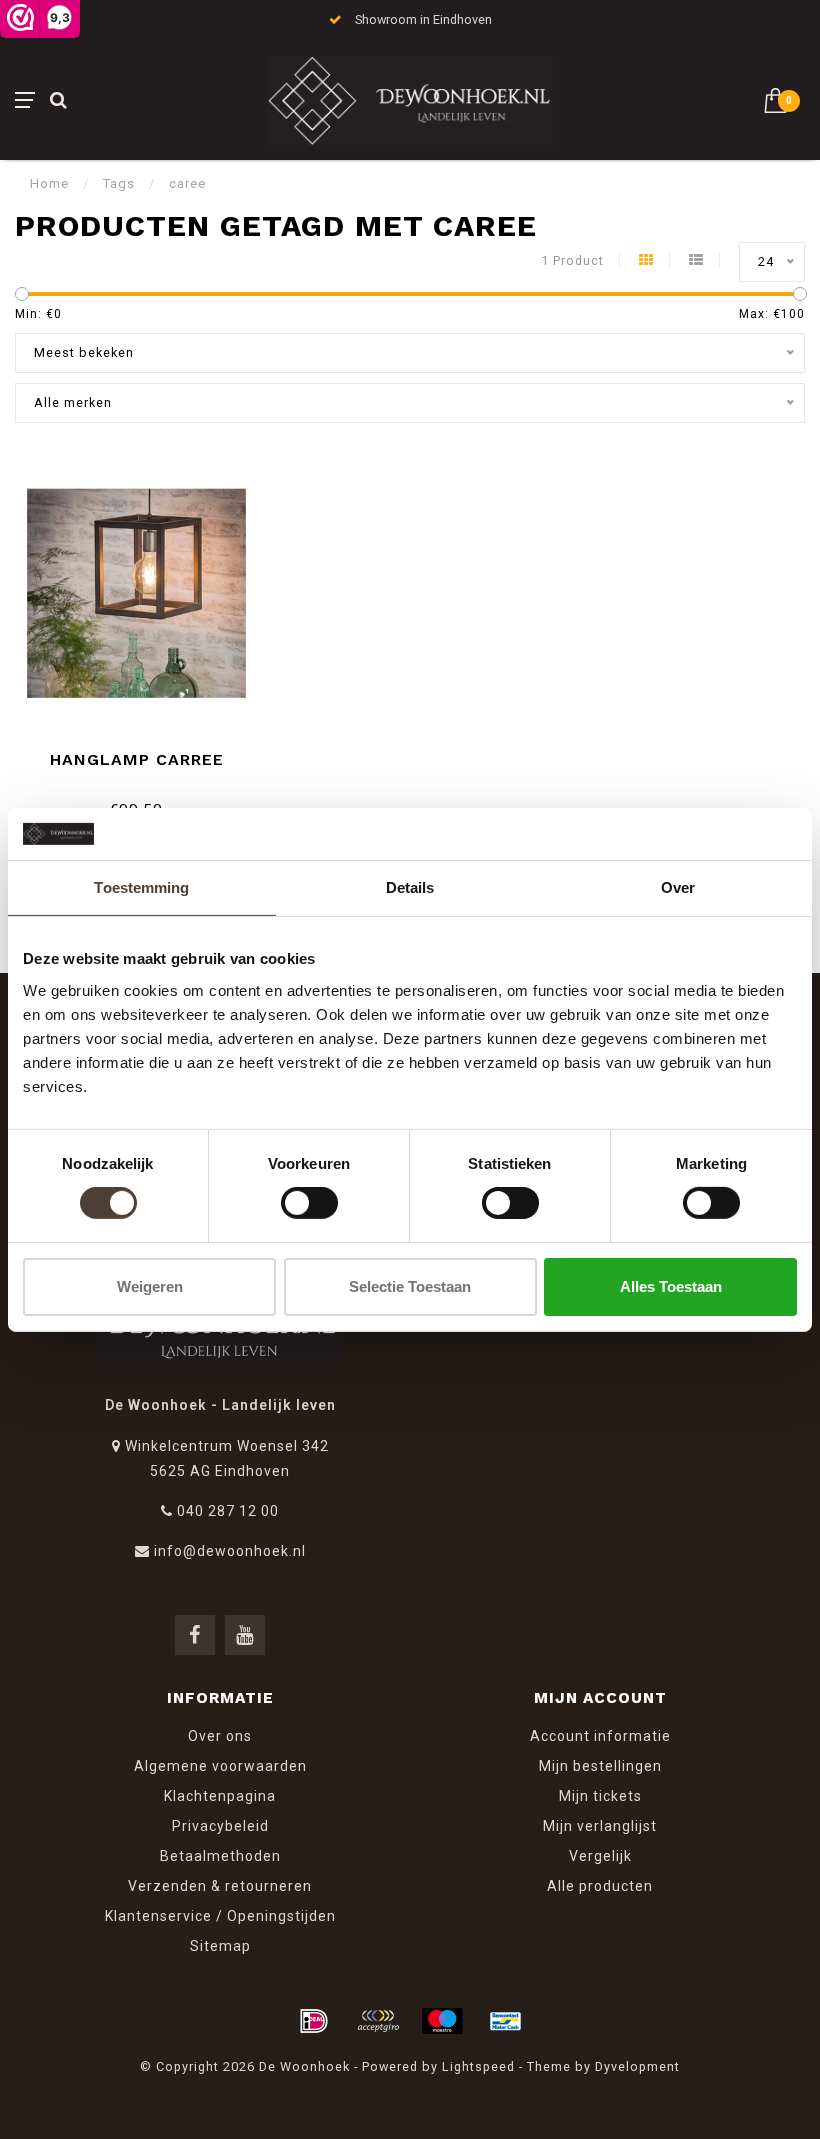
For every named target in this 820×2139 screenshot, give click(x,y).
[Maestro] (442, 2021)
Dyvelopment (637, 2066)
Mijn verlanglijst (600, 1826)
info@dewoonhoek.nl (230, 1551)
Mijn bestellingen (600, 1766)
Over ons (220, 1736)
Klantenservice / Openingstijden (220, 1916)
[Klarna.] (378, 2021)
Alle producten (600, 1886)
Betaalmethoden (220, 1856)
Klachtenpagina (220, 1796)
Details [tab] (410, 887)
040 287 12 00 (228, 1511)
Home (49, 183)
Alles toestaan (671, 1286)
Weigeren (150, 1286)
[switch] (309, 1203)
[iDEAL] (314, 2021)
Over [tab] (678, 887)
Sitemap (220, 1946)
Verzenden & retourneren (220, 1886)
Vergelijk (600, 1856)
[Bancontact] (506, 2021)
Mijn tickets (600, 1796)
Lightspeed (478, 2066)
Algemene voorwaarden (220, 1766)
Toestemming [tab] (141, 887)
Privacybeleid (220, 1826)
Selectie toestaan (410, 1286)
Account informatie (600, 1736)
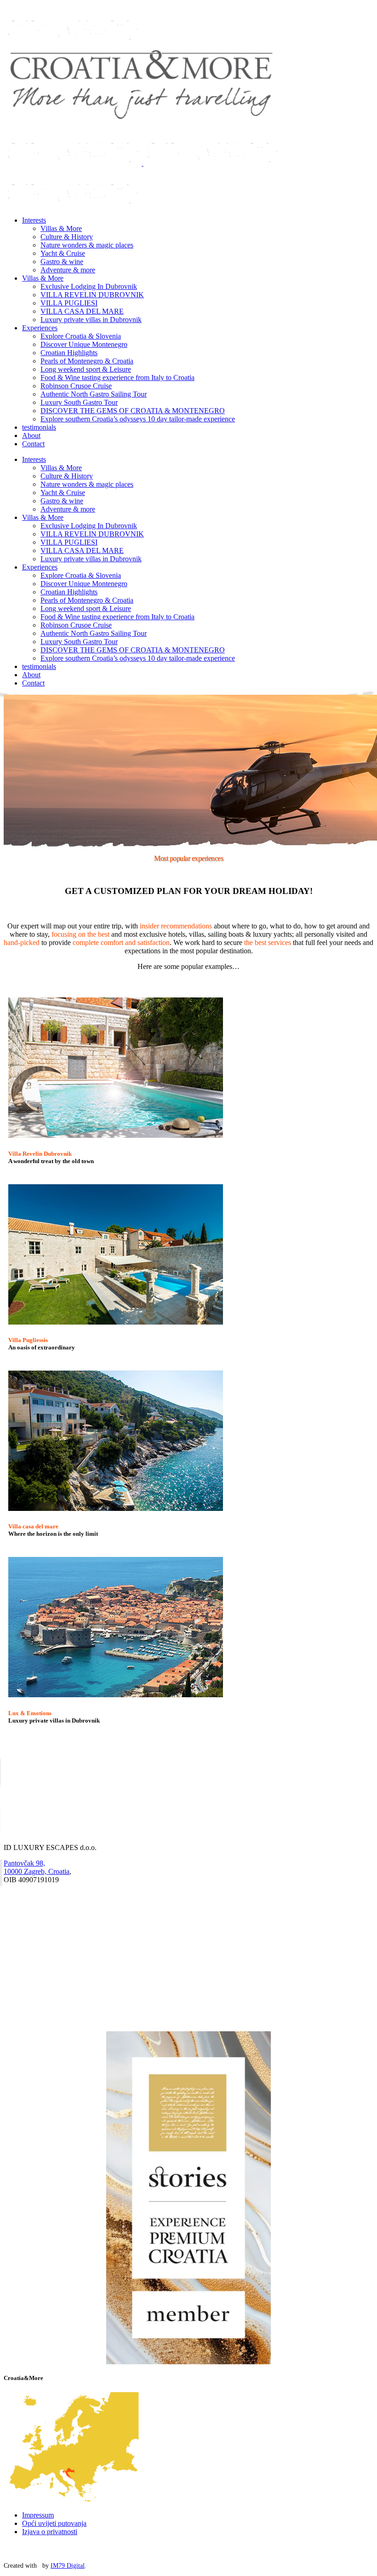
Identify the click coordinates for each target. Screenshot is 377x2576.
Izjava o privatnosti (49, 2532)
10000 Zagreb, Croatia (36, 1871)
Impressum (38, 2515)
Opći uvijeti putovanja (54, 2523)
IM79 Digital (68, 2565)
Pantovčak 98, (24, 1863)
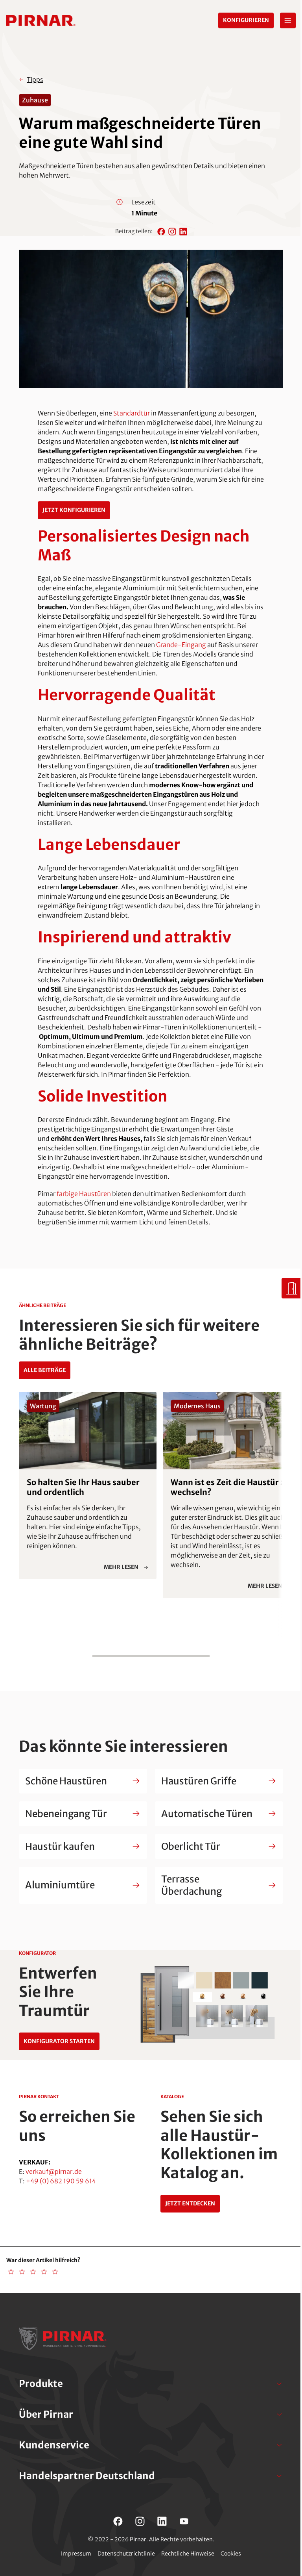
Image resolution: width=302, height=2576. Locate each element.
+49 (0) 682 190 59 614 (61, 2181)
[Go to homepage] (41, 20)
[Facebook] (118, 2521)
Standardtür (132, 413)
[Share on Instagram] (172, 232)
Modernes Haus (197, 1406)
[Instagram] (140, 2521)
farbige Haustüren (84, 1194)
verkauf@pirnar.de (54, 2171)
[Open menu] (288, 20)
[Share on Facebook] (161, 232)
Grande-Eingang (181, 645)
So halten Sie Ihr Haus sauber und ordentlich (83, 1487)
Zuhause (35, 100)
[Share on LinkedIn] (183, 232)
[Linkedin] (162, 2521)
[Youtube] (184, 2521)
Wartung (43, 1406)
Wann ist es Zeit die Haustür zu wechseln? (230, 1487)
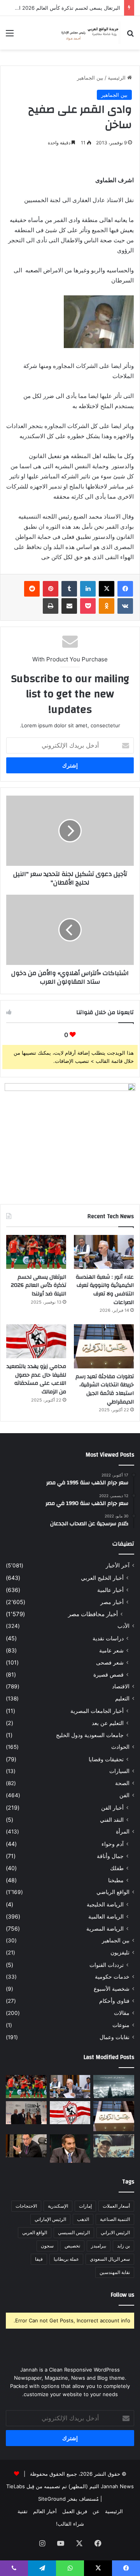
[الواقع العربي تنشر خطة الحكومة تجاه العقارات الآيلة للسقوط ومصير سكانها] (26, 2145)
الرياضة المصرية (105, 1928)
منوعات (121, 2025)
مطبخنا (116, 1880)
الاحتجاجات (26, 2206)
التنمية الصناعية (115, 2219)
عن (96, 2511)
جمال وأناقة (110, 1856)
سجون (47, 2246)
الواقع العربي (34, 2232)
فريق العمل (74, 2511)
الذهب (83, 2219)
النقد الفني (112, 1819)
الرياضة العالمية (106, 1916)
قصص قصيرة (108, 1674)
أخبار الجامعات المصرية (97, 1710)
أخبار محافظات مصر (93, 1614)
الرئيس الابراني (115, 2232)
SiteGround (52, 2499)
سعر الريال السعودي (110, 2259)
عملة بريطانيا (66, 2259)
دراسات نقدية (108, 1638)
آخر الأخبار (118, 1565)
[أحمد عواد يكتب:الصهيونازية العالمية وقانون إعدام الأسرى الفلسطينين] (113, 2086)
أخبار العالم (45, 2511)
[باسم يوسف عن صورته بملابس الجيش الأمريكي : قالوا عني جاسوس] (113, 2145)
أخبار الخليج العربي (102, 1577)
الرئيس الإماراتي (50, 2219)
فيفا (39, 2259)
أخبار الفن (112, 1807)
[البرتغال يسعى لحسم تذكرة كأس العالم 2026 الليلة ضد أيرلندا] (36, 1252)
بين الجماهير (90, 78)
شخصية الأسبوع (112, 1989)
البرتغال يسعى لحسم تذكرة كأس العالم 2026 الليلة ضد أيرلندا (38, 1285)
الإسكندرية (58, 2206)
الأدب (123, 1626)
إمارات (85, 2206)
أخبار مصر (112, 1602)
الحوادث (120, 1747)
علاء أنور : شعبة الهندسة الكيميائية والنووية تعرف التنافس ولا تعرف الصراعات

PROBLEM TO SOLVE = Print the data word for word and omit the pictures.

RESPONSE TO THE EXERCISE =
For every named target in this 820×2139 screenshot, give click(x,y).
[Maestro] (442, 2021)
Dyvelopment (637, 2066)
Mijn verlanglijst (600, 1826)
info@dewoonhoek.nl (230, 1551)
Mijn bestellingen (600, 1766)
Over ons (220, 1736)
Klantenservice / Openingstijden (220, 1916)
[Klarna.] (378, 2021)
Alle producten (600, 1886)
Betaalmethoden (220, 1856)
Klachtenpagina (220, 1796)
Details [tab] (410, 887)
040 287 12 00 (228, 1511)
Home (49, 183)
Alles toestaan (671, 1286)
Weigeren (150, 1286)
[switch] (309, 1203)
[iDEAL] (314, 2021)
Over [tab] (678, 887)
Sitemap (220, 1946)
Verzenden & retourneren (220, 1886)
Vergelijk (600, 1856)
[Bancontact] (506, 2021)
Mijn tickets (600, 1796)
Lightspeed (478, 2066)
Algemene voorwaarden (220, 1766)
Toestemming [tab] (141, 887)
Privacybeleid (220, 1826)
Selectie toestaan (410, 1286)
Account informatie (600, 1736)
Identify the click coordinates for each target. Screenshot is 377x2576.
Izjava o privatnosti (49, 2532)
10000 Zagreb, Croatia (36, 1871)
Impressum (38, 2515)
Opći uvijeti putovanja (54, 2523)
IM79 Digital (68, 2565)
Pantovčak 98, (24, 1863)
Image resolution: width=302, height=2576. Locate each element.
+49 (0) 682 190 59 614 (61, 2181)
[Go to homepage] (41, 20)
[Facebook] (118, 2521)
Standardtür (132, 413)
[Share on Instagram] (172, 232)
Modernes Haus (197, 1406)
[Instagram] (140, 2521)
farbige Haustüren (84, 1194)
verkauf@pirnar.de (54, 2171)
[Open menu] (288, 20)
[Share on Facebook] (161, 232)
Grande-Eingang (181, 645)
So halten Sie Ihr Haus sauber und ordentlich (83, 1487)
Zuhause (35, 100)
[Share on LinkedIn] (183, 232)
[Linkedin] (162, 2521)
[Youtube] (184, 2521)
Wartung (43, 1406)
Wann ist es Zeit die Haustür zu wechseln? (230, 1487)
[الواقع العربي تنشر خطة الحكومة تجاه العقارات الآيلة للسقوط ومصير سكانها] (26, 2145)
الرياضة المصرية (105, 1928)
منوعات (121, 2025)
مطبخنا (116, 1880)
الاحتجاجات (26, 2206)
التنمية الصناعية (115, 2219)
عن (96, 2511)
جمال وأناقة (110, 1856)
سجون (47, 2246)
الواقع العربي (34, 2232)
فريق العمل (74, 2511)
الذهب (83, 2219)
النقد الفني (112, 1819)
الرياضة العالمية (106, 1916)
قصص قصيرة (108, 1674)
أخبار الجامعات المصرية (97, 1710)
أخبار محافظات مصر (93, 1614)
الرئيس الابراني (115, 2232)
SiteGround (52, 2499)
سعر الريال السعودي (110, 2259)
عملة بريطانيا (66, 2259)
دراسات نقدية (108, 1638)
آخر الأخبار (118, 1565)
[أحمد عواد يكتب:الصهيونازية العالمية وقانون إعدام الأسرى الفلسطينين] (113, 2086)
أخبار العالم (45, 2511)
[باسم يوسف عن صورته بملابس الجيش الأمريكي : قالوا عني جاسوس] (113, 2145)
أخبار الخليج العربي (102, 1577)
الرئيس الإماراتي (50, 2219)
فيفا (39, 2259)
أخبار الفن (112, 1807)
[البرتغال يسعى لحسم تذكرة كأس العالم 2026 الليلة ضد أيرلندا] (36, 1252)
بين الجماهير (90, 78)
شخصية الأسبوع (112, 1989)
البرتغال يسعى لحسم تذكرة كأس العالم 2026 الليلة ضد أيرلندا (38, 1285)
الإسكندرية (58, 2206)
الأدب (123, 1626)
إمارات (85, 2206)
أخبار مصر (112, 1602)
الحوادث (120, 1747)
علاء أنور : شعبة الهندسة الكيميائية والنووية تعرف التنافس ولا تعرف الصراعات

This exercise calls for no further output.